### Record excerpts ###

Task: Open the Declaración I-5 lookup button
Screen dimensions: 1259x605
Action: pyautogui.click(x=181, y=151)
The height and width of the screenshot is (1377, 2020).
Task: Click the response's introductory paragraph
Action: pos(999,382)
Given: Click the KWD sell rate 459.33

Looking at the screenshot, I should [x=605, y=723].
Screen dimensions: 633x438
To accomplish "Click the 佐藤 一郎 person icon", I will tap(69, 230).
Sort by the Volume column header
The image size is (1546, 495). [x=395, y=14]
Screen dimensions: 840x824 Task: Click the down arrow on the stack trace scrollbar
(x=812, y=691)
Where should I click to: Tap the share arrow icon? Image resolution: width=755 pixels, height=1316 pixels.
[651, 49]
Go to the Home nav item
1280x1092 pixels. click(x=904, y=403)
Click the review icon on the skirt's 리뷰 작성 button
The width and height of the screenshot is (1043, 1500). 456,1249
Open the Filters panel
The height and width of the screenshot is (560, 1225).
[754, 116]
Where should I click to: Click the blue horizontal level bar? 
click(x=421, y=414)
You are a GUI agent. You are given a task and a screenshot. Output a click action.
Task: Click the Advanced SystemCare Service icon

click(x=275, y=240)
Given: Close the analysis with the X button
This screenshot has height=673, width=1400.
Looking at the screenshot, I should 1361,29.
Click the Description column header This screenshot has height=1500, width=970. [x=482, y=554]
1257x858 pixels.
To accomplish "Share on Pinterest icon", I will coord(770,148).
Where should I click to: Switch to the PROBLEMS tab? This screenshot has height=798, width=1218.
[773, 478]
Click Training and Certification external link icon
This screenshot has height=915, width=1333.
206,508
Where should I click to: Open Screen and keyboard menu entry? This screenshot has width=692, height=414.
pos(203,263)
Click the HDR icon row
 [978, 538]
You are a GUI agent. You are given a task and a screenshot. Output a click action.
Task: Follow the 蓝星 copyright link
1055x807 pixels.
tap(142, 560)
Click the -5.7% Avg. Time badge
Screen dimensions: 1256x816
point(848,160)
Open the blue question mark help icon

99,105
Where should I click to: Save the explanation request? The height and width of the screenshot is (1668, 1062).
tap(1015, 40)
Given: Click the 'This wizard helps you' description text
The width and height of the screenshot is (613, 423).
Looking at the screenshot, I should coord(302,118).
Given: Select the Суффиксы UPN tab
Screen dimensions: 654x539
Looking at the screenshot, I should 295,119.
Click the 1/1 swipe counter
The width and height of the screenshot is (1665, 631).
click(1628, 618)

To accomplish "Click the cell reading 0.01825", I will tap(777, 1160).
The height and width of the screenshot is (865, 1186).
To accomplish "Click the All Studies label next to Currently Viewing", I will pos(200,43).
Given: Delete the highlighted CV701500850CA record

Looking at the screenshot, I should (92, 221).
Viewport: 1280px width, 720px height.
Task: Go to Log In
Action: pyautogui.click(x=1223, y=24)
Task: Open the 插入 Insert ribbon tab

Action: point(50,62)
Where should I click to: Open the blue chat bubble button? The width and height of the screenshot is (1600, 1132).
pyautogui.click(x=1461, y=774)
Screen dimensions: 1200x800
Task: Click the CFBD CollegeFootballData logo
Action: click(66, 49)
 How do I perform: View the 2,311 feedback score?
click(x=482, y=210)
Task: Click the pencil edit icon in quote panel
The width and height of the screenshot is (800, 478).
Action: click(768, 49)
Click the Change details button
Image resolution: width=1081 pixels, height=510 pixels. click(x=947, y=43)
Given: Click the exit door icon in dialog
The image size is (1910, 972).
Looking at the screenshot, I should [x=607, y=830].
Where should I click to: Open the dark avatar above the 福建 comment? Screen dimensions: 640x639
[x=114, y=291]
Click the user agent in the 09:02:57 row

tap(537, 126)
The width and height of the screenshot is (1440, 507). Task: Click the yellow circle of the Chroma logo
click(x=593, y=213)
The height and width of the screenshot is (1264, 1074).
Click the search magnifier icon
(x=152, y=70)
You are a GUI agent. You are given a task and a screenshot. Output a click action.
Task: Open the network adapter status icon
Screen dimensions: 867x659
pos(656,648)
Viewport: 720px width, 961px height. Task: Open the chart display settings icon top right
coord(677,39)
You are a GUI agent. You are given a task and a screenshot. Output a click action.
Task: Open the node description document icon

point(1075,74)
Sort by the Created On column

###

When a line of the material holds the string "panel", copy that line.

§ **Written reply**
Open the Filters panel
Task: Click the pencil edit icon in quote panel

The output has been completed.